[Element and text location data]
——

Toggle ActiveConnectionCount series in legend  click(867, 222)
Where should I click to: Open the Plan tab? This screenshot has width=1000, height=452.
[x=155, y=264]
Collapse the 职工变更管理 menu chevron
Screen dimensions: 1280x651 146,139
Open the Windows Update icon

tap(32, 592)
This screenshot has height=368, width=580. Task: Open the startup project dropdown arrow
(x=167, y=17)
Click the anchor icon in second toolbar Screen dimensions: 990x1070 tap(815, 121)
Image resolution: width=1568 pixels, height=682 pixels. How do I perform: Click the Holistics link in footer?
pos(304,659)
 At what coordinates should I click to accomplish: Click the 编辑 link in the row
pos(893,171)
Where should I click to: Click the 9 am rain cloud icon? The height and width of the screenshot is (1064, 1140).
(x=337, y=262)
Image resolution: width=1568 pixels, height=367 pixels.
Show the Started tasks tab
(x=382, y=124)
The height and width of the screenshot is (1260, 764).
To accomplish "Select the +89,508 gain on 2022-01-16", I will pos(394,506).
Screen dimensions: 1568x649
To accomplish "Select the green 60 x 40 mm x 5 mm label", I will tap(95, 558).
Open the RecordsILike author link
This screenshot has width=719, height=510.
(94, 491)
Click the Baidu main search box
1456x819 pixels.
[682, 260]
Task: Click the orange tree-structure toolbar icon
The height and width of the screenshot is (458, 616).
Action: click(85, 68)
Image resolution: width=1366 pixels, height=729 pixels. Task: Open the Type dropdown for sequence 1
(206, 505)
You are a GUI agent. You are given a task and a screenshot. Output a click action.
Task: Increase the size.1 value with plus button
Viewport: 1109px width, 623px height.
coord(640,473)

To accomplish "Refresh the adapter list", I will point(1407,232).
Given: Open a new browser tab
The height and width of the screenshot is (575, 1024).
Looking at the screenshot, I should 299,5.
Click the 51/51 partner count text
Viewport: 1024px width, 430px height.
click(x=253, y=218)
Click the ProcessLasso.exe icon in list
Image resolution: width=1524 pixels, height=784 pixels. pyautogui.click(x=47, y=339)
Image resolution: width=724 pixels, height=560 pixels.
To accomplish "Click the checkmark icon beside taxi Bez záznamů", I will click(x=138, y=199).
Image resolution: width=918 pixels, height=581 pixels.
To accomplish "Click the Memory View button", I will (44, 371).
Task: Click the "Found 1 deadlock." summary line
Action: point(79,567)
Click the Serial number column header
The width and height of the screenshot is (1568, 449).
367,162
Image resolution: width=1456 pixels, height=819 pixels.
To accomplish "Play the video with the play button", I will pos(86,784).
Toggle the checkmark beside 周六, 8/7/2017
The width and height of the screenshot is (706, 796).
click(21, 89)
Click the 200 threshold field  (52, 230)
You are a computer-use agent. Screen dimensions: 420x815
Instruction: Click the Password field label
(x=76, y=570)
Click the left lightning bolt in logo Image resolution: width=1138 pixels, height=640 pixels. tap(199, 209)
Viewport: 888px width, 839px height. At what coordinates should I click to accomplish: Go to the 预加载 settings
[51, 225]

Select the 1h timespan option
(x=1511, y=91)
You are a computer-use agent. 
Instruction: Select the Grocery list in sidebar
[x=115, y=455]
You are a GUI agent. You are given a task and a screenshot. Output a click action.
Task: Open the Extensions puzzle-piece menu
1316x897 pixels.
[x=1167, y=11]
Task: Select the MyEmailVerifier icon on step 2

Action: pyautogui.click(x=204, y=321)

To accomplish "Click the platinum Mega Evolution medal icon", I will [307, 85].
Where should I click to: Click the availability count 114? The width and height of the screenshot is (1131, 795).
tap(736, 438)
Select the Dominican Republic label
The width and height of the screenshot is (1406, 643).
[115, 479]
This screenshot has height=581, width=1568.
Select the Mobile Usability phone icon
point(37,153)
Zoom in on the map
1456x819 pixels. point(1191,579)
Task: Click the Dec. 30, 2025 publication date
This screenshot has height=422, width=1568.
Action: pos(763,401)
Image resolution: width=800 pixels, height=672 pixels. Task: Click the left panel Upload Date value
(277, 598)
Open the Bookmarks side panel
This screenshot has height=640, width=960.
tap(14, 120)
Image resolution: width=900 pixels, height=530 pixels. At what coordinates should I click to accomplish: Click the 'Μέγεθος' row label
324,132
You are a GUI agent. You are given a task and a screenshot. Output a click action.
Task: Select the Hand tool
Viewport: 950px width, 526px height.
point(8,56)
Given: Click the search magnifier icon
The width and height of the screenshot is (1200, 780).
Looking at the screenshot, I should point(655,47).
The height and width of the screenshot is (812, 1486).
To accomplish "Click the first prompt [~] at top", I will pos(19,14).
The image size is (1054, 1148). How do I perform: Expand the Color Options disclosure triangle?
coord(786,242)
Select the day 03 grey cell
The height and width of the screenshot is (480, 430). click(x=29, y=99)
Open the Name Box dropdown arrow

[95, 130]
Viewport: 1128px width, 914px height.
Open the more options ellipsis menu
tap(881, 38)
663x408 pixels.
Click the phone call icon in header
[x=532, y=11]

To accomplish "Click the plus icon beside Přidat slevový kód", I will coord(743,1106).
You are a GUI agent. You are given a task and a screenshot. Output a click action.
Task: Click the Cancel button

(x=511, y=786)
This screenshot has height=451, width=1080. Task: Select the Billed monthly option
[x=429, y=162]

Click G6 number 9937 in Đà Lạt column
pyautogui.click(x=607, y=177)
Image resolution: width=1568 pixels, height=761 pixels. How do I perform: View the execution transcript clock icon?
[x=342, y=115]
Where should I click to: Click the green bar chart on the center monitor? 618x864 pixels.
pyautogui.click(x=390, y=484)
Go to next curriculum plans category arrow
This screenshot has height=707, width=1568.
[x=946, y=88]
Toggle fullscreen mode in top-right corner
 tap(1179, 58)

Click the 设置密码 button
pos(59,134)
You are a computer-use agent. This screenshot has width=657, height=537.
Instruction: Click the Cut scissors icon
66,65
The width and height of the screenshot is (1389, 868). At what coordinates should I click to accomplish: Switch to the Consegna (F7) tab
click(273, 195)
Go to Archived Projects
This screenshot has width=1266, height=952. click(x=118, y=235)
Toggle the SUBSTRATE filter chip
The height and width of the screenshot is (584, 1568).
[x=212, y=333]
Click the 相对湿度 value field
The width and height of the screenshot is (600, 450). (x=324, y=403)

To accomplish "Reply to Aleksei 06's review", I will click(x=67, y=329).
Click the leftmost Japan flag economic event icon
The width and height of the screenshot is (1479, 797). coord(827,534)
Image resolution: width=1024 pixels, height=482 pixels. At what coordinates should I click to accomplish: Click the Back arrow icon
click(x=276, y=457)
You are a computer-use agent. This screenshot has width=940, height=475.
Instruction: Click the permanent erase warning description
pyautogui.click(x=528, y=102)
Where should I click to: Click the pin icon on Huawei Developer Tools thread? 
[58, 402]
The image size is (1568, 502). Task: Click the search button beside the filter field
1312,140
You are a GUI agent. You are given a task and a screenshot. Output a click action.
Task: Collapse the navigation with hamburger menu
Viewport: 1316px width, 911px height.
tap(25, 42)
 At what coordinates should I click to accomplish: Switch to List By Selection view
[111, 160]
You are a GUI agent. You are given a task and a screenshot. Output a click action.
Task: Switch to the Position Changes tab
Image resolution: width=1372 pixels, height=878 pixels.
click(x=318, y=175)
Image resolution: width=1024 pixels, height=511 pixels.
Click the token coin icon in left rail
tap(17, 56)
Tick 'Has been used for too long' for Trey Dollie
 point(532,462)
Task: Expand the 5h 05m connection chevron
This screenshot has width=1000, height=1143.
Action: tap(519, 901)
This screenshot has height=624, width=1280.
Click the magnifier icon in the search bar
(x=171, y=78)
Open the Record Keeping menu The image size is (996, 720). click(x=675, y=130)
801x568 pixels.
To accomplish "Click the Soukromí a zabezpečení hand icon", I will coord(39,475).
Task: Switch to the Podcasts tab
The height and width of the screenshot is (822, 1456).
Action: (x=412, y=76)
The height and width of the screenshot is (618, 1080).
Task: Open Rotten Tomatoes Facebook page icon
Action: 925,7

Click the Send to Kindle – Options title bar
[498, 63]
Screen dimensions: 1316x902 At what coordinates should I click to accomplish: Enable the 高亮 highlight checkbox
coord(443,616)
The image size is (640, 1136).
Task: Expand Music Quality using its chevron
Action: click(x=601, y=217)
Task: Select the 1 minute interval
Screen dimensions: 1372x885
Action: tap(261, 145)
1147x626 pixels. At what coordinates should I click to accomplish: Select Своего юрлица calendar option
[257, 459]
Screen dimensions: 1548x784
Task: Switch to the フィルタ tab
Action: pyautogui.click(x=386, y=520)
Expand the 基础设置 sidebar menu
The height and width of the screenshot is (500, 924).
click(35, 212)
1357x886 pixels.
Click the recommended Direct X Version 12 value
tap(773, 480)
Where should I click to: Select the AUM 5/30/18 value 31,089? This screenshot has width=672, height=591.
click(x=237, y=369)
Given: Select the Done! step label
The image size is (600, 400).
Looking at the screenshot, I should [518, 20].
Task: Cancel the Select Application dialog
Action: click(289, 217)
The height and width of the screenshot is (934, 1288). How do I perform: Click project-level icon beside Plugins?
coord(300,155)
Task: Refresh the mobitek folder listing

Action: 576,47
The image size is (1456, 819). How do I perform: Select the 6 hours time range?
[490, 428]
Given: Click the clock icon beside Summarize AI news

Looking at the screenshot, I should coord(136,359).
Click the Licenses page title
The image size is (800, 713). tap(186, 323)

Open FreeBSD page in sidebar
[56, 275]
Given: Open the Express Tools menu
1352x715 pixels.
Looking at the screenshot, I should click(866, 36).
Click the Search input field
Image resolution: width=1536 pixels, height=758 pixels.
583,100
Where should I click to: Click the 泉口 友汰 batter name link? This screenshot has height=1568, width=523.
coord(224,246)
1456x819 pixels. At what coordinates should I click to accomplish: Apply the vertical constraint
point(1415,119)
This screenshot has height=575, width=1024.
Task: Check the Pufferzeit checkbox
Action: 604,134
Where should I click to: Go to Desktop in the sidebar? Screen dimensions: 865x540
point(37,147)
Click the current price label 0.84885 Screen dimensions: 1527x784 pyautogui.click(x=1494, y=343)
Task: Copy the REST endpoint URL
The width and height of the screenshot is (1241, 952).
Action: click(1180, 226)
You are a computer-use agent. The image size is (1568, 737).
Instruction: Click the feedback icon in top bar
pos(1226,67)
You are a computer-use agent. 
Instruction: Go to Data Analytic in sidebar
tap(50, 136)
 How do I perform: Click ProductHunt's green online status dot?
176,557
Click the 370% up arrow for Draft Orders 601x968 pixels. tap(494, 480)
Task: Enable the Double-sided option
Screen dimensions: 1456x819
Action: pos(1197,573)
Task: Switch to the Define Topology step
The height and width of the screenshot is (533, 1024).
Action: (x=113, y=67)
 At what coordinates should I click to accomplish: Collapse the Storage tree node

——

Rewrite the entries from the line with "Given: Click the clock" through the end of the entries as a numbered list, omitting blank lines.

1. Given: Click the clock icon beside Summarize AI news
2. Looking at the screenshot, I should coord(136,359).
3. Click the Licenses page title
4. The image size is (800, 713). tap(186, 323)
5. Open FreeBSD page in sidebar
6. [56, 275]
7. Given: Open the Express Tools menu
8. 1352x715 pixels.
9. Looking at the screenshot, I should click(866, 36).
10. Click the Search input field
11. Image resolution: width=1536 pixels, height=758 pixels.
12. 583,100
13. Where should I click to: Click the 泉口 友汰 batter name link? This screenshot has height=1568, width=523.
14. coord(224,246)
15. 1456x819 pixels. At what coordinates should I click to accomplish: Apply the vertical constraint
16. point(1415,119)
17. This screenshot has height=575, width=1024.
18. Task: Check the Pufferzeit checkbox
19. Action: 604,134
20. Where should I click to: Go to Desktop in the sidebar? Screen dimensions: 865x540
21. point(37,147)
22. Click the current price label 0.84885 Screen dimensions: 1527x784 pyautogui.click(x=1494, y=343)
23. Task: Copy the REST endpoint URL
24. The width and height of the screenshot is (1241, 952).
25. Action: click(1180, 226)
26. You are a computer-use agent. The image size is (1568, 737).
27. Instruction: Click the feedback icon in top bar
28. pos(1226,67)
29. You are a computer-use agent. 
30. Instruction: Go to Data Analytic in sidebar
31. tap(50, 136)
32.  How do I perform: Click ProductHunt's green online status dot?
33. 176,557
34. Click the 370% up arrow for Draft Orders 601x968 pixels. tap(494, 480)
35. Task: Enable the Double-sided option
36. Screen dimensions: 1456x819
37. Action: pos(1197,573)
38. Task: Switch to the Define Topology step
39. The height and width of the screenshot is (533, 1024).
40. Action: (x=113, y=67)
41.  At what coordinates should I click to accomplish: Collapse the Storage tree node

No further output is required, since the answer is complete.